What you should do: Each entry that follows should be given again word for word; please leave out its pictures.

Given information:
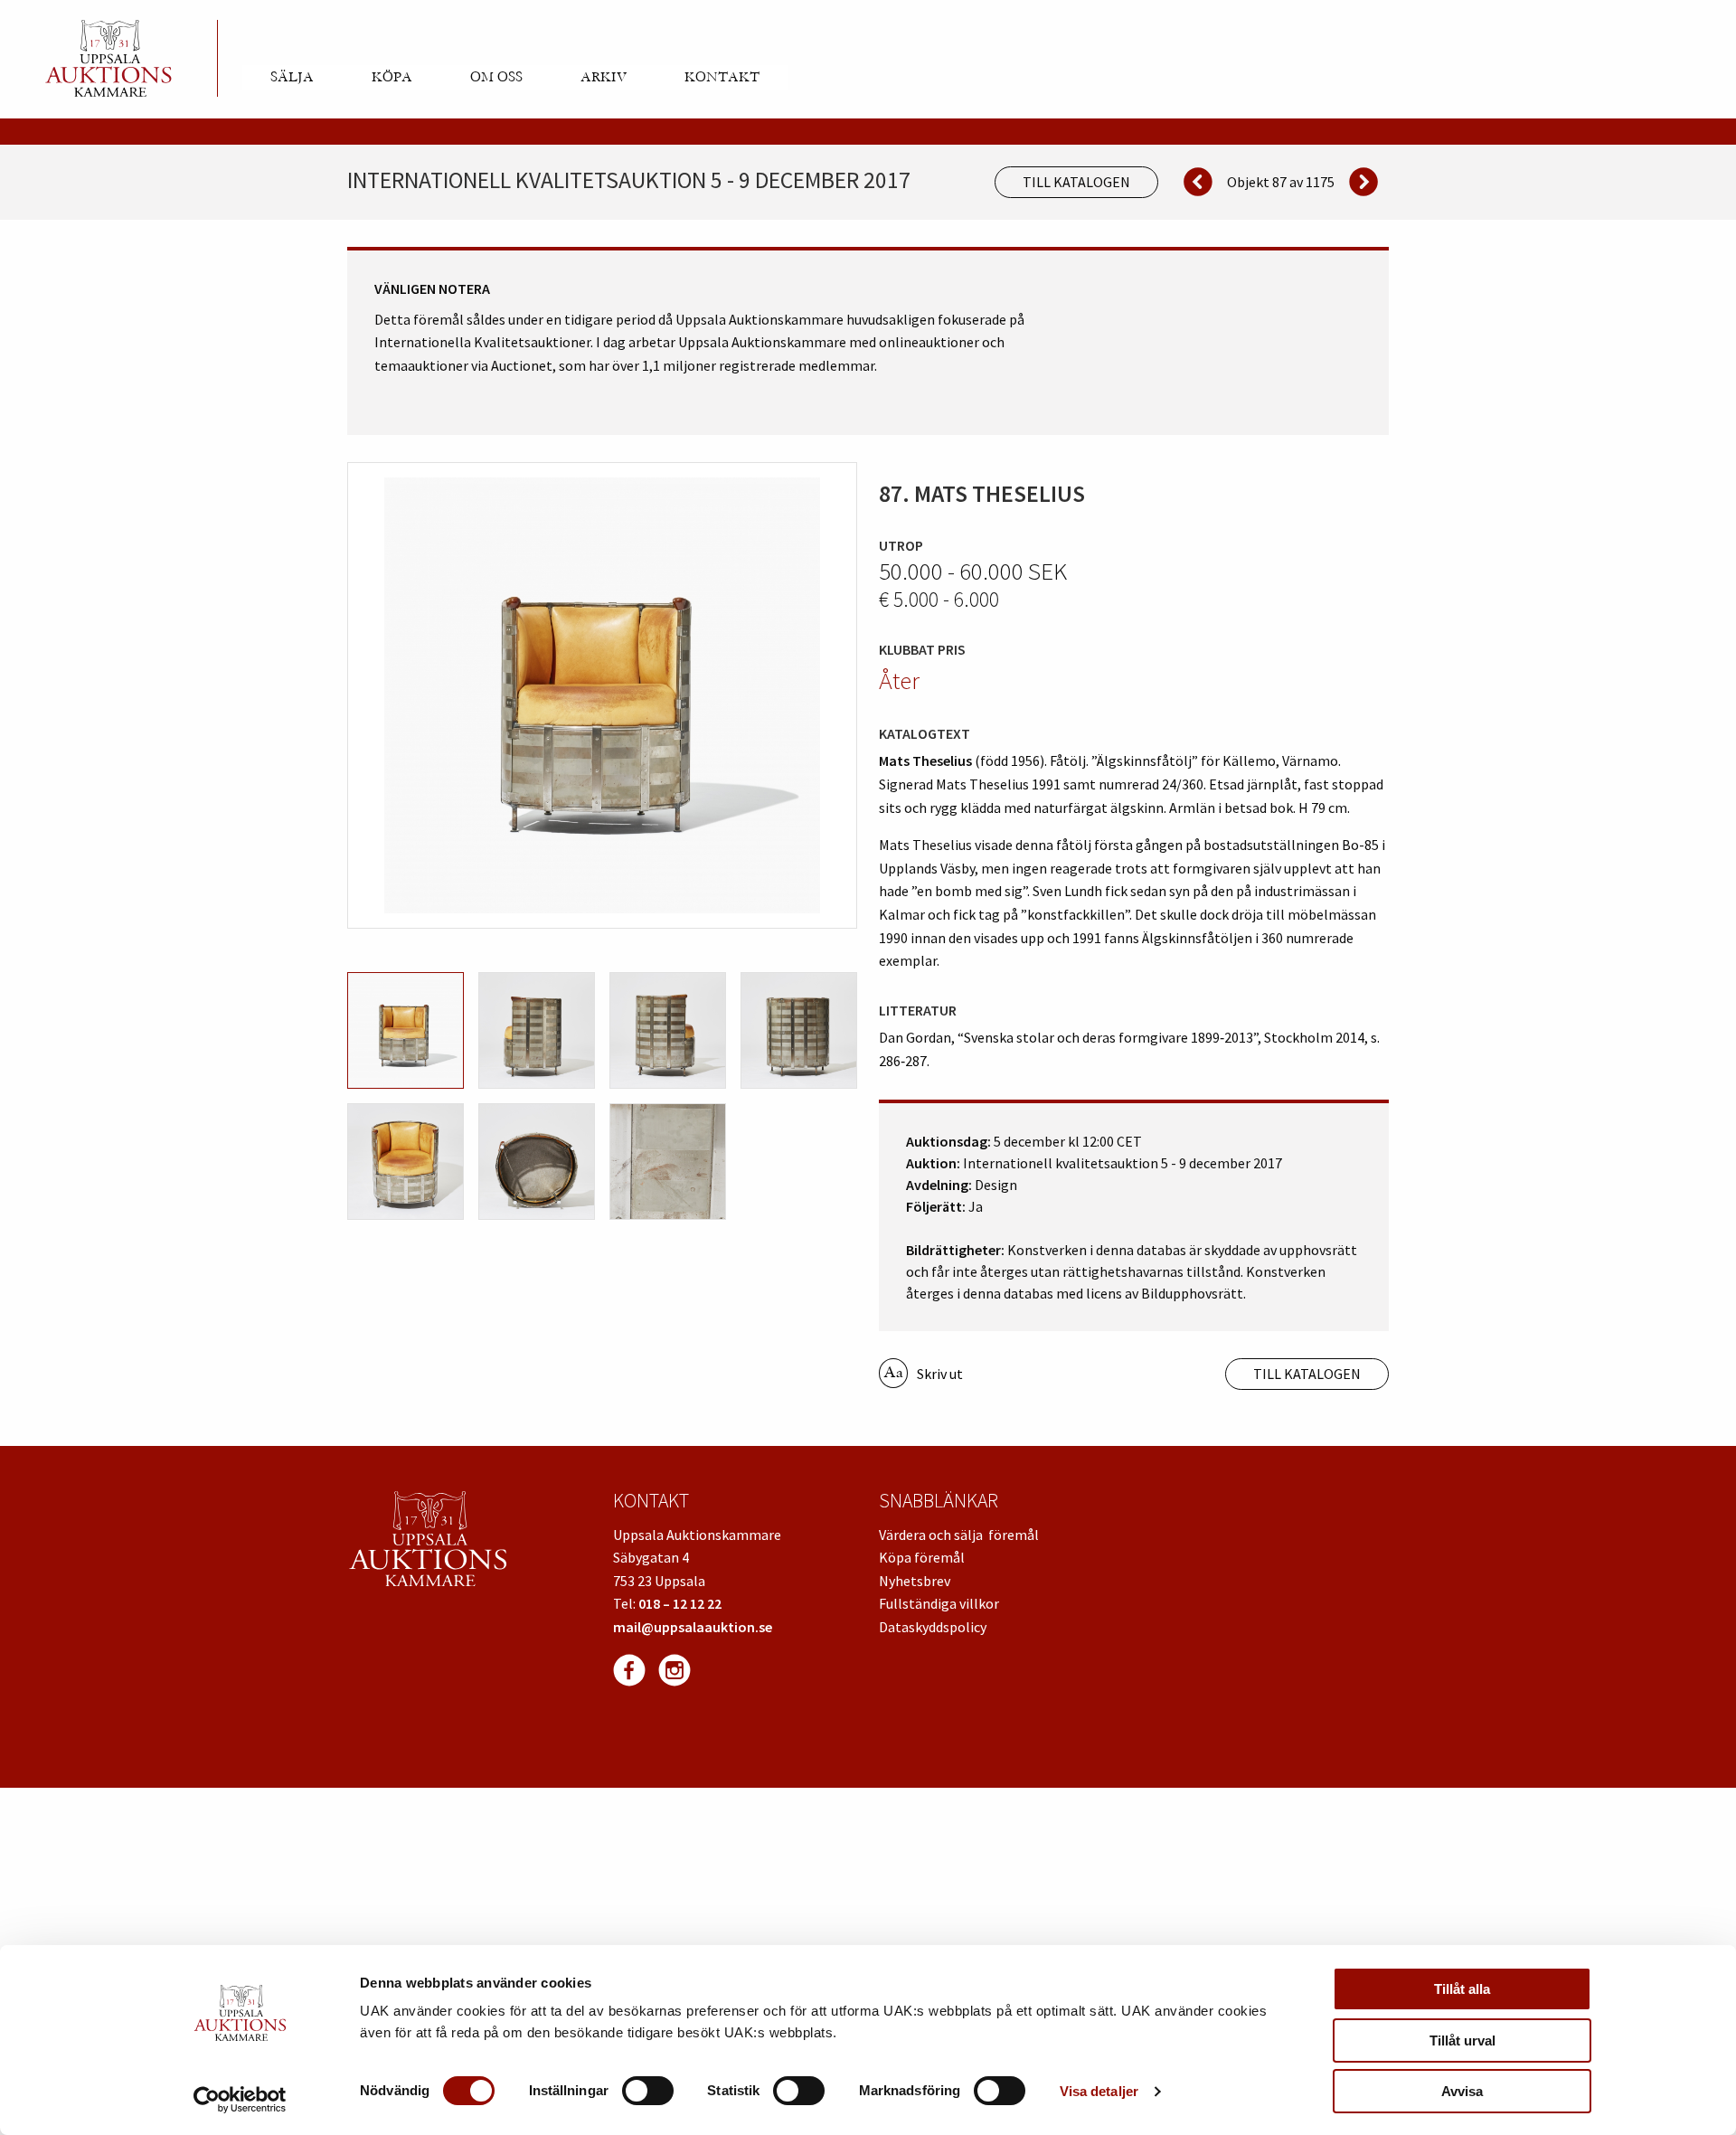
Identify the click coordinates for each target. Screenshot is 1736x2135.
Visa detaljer (1099, 2091)
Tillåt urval (1462, 2040)
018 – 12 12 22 (680, 1603)
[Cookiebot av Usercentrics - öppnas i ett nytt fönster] (240, 2099)
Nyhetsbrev (914, 1581)
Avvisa (1462, 2091)
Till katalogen (1076, 182)
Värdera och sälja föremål (959, 1535)
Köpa (392, 77)
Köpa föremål (922, 1557)
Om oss (496, 77)
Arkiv (603, 77)
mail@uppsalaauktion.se (692, 1627)
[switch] (648, 2090)
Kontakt (722, 77)
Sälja (292, 77)
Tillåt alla (1462, 1989)
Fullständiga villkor (939, 1603)
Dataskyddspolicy (932, 1627)
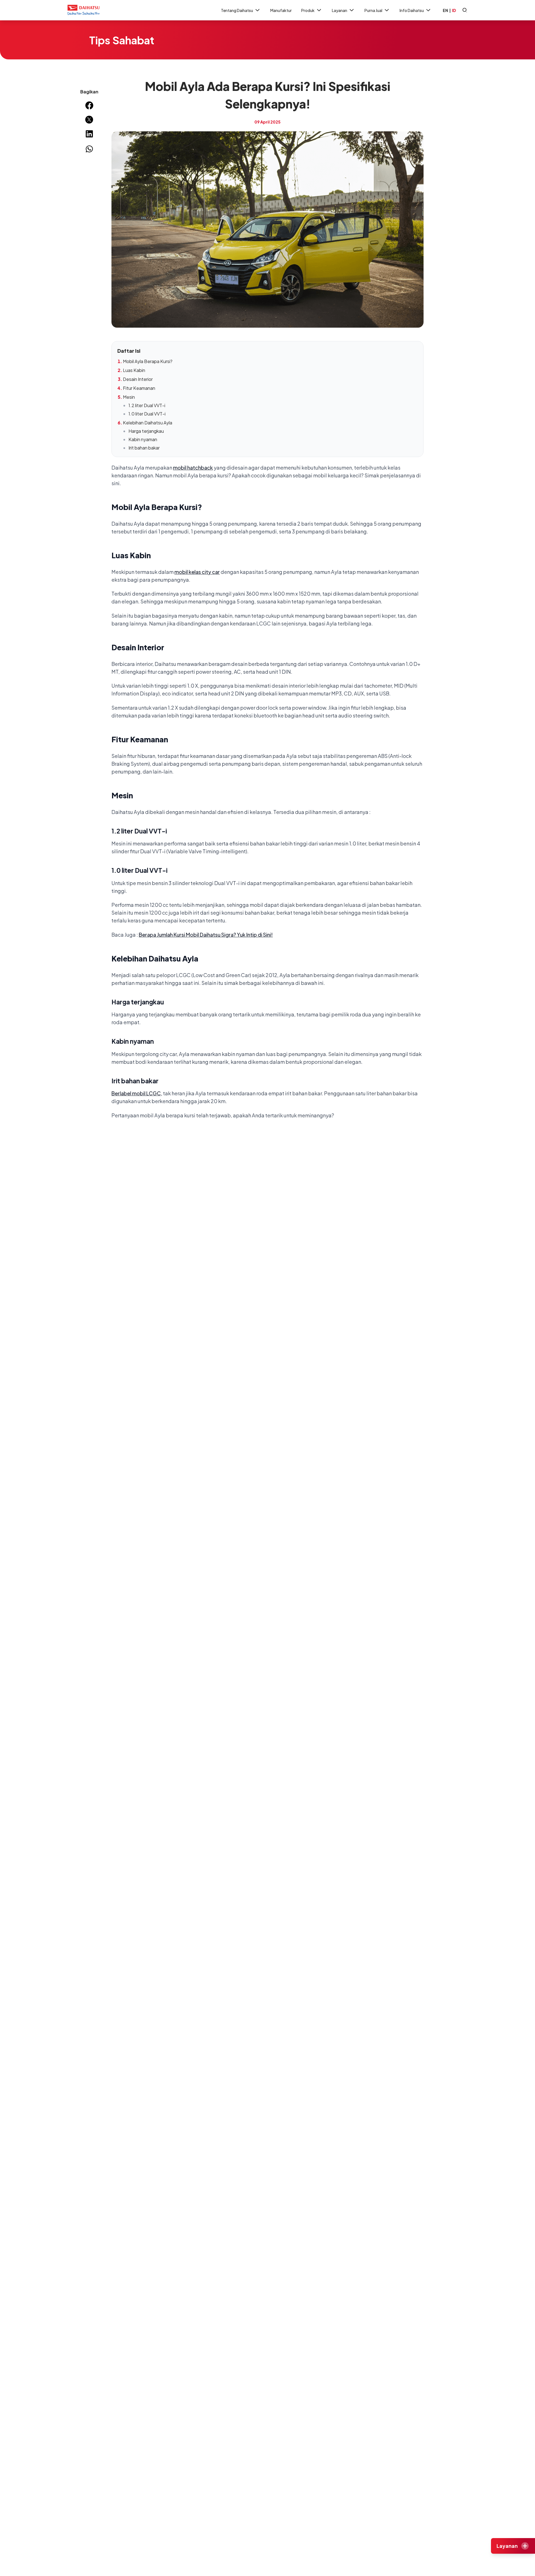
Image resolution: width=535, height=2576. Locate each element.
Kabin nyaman (142, 439)
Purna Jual (373, 10)
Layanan (339, 10)
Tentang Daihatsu (237, 10)
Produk (308, 10)
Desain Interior (138, 379)
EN (445, 10)
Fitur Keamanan (139, 388)
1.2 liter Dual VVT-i (146, 405)
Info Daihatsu (412, 10)
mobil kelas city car (197, 572)
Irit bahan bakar (144, 448)
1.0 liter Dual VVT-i (147, 414)
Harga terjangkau (146, 431)
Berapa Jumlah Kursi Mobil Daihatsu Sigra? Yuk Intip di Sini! (206, 934)
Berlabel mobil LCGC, (136, 1093)
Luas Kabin (134, 370)
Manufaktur (281, 10)
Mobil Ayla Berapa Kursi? (147, 361)
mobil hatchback (193, 467)
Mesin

Solution:
Identify the click coordinates for each target. Screenshot is 1736x2135.
Visa detaljer (1099, 2091)
Tillåt urval (1462, 2040)
018 – 12 12 22 (680, 1603)
[Cookiebot av Usercentrics - öppnas i ett nytt fönster] (240, 2099)
Nyhetsbrev (914, 1581)
Avvisa (1462, 2091)
Till katalogen (1076, 182)
Värdera och sälja föremål (959, 1535)
Köpa (392, 77)
Köpa föremål (922, 1557)
Om oss (496, 77)
Arkiv (603, 77)
mail@uppsalaauktion.se (692, 1627)
[switch] (648, 2090)
Kontakt (722, 77)
Sälja (292, 77)
Tillåt alla (1462, 1989)
Fullständiga villkor (939, 1603)
Dataskyddspolicy (932, 1627)
Image resolution: width=535, height=2576. Locate each element.
Kabin nyaman (142, 439)
Purna Jual (373, 10)
Layanan (339, 10)
Tentang Daihatsu (237, 10)
Produk (308, 10)
Desain Interior (138, 379)
EN (445, 10)
Fitur Keamanan (139, 388)
1.2 liter Dual VVT-i (146, 405)
Info Daihatsu (412, 10)
mobil kelas city car (197, 572)
Irit bahan bakar (144, 448)
1.0 liter Dual VVT-i (147, 414)
Harga terjangkau (146, 431)
Berapa Jumlah Kursi Mobil Daihatsu Sigra? Yuk Intip di Sini! (206, 934)
Berlabel mobil LCGC, (136, 1093)
Luas Kabin (134, 370)
Manufaktur (281, 10)
Mobil Ayla Berapa Kursi? (147, 361)
mobil hatchback (193, 467)
Mesin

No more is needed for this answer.